● TASK STATEMENT: Your task is to find every line in the records that holds the string "will" and copy it.
DATA TO USE section start
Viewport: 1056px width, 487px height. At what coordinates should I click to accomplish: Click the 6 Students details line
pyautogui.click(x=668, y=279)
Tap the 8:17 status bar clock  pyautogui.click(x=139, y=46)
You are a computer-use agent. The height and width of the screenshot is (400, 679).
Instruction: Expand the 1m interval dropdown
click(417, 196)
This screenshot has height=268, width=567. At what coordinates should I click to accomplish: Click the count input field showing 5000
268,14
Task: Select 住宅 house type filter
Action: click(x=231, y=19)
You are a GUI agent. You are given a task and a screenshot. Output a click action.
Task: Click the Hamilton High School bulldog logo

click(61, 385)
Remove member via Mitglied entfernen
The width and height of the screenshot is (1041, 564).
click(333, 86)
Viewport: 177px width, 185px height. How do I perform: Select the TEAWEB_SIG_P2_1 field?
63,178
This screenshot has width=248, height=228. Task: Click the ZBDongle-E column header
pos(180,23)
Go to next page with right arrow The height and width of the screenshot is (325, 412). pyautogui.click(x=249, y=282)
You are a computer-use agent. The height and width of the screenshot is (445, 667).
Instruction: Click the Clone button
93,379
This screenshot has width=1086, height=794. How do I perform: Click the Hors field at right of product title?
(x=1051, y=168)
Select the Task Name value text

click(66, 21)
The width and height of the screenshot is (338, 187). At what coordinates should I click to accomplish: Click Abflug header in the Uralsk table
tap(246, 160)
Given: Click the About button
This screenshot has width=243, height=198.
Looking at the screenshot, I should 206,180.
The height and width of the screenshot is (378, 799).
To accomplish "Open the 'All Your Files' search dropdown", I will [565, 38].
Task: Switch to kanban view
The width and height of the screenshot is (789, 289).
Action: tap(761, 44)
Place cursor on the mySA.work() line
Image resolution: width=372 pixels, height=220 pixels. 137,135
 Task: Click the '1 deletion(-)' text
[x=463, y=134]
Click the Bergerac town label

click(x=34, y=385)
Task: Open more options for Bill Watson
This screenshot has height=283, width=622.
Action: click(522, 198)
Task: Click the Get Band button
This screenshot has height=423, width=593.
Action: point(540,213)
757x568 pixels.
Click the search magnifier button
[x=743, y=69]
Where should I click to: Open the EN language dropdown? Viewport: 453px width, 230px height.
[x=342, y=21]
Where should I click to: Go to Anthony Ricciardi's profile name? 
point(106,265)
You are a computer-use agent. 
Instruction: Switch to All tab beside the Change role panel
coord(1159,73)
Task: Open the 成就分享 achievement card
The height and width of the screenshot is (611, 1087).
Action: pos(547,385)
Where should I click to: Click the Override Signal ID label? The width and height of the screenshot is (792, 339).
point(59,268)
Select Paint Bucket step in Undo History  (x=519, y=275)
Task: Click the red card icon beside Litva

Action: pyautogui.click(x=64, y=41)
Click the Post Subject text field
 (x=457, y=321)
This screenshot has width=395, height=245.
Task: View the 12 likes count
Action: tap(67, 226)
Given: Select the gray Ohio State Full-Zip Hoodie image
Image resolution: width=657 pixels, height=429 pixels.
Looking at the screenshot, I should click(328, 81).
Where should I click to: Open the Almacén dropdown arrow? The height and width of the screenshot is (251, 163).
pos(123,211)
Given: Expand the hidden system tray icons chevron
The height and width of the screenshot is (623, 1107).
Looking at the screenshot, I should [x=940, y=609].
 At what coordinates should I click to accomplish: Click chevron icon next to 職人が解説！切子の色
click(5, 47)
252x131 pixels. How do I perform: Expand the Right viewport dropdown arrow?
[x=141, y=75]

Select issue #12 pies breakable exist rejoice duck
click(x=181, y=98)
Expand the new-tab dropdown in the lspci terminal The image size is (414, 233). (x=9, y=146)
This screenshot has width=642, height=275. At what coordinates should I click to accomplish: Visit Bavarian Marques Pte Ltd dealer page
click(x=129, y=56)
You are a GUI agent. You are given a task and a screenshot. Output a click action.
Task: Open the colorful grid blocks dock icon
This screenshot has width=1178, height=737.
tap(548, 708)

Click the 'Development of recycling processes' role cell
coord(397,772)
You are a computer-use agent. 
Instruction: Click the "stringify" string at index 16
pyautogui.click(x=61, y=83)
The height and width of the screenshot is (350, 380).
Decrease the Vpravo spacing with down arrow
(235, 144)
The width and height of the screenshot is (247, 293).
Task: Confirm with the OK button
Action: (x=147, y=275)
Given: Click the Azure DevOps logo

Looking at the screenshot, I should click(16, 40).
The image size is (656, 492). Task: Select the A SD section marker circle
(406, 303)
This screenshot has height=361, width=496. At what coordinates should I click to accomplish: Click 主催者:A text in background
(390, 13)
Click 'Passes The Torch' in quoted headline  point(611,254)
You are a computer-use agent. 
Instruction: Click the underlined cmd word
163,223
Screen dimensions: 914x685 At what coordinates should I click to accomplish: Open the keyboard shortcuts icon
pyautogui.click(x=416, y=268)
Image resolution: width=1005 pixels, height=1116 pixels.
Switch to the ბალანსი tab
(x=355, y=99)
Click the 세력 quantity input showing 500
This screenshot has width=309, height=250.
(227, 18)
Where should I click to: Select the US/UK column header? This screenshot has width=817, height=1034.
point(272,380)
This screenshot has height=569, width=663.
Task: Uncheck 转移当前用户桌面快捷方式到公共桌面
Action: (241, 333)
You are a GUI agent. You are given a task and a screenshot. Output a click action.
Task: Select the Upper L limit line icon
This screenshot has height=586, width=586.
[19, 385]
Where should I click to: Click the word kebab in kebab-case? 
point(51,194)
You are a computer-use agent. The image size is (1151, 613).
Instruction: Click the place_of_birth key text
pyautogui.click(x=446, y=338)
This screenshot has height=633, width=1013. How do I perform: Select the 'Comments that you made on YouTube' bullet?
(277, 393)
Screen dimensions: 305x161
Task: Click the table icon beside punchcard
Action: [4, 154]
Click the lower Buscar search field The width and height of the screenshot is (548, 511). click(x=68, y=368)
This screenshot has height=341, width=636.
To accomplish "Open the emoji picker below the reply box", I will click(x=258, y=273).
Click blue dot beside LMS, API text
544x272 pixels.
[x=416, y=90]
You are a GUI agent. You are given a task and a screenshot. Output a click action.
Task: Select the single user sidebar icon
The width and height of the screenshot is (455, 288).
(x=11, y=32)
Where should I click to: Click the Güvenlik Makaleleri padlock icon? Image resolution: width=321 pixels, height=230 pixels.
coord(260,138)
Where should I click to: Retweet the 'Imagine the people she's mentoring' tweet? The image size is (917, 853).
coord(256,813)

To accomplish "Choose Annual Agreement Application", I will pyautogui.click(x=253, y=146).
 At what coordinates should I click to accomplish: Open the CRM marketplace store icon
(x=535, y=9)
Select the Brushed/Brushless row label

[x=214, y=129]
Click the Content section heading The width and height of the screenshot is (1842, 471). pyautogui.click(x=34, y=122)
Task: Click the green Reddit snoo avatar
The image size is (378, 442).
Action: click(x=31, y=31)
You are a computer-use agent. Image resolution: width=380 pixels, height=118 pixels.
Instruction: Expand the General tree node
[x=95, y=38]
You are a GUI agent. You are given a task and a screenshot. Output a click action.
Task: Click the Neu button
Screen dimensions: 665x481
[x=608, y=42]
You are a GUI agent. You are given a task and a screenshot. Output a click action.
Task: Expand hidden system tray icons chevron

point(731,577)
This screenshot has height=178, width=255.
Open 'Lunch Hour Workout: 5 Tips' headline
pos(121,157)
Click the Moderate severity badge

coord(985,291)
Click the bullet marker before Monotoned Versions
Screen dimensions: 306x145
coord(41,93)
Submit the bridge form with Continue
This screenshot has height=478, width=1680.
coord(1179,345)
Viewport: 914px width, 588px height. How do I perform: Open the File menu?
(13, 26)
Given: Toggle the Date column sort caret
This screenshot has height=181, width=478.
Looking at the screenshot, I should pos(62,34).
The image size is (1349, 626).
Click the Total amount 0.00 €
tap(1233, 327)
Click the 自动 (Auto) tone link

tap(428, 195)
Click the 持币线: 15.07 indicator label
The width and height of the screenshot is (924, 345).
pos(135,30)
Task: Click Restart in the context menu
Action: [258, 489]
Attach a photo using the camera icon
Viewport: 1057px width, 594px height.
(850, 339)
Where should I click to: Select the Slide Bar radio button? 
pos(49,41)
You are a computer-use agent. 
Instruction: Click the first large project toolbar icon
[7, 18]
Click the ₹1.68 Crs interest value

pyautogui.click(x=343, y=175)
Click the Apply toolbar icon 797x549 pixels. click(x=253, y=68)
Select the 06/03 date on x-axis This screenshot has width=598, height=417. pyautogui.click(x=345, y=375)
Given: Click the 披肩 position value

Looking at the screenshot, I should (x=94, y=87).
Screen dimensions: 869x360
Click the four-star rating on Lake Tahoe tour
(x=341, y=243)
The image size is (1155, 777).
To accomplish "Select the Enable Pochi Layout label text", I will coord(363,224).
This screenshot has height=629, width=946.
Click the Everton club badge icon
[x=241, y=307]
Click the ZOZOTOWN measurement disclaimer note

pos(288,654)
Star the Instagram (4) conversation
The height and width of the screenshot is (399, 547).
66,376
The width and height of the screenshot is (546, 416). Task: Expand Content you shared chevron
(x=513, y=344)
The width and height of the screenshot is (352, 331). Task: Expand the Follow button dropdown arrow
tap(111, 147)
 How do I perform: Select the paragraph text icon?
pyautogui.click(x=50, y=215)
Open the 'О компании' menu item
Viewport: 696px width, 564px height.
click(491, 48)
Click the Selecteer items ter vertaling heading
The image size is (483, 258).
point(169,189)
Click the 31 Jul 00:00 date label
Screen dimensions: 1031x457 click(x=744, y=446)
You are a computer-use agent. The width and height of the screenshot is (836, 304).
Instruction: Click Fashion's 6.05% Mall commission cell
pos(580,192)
DATA TO USE section end
● ANSWER TO THIS EXERCISE:
To accomplish "Open the 'All Your Files' search dropdown", I will [565, 38].
To accomplish "Open the emoji picker below the reply box", I will click(x=258, y=273).
To accomplish "Choose Annual Agreement Application", I will pyautogui.click(x=253, y=146).
To accomplish "Select the Enable Pochi Layout label text", I will coord(363,224).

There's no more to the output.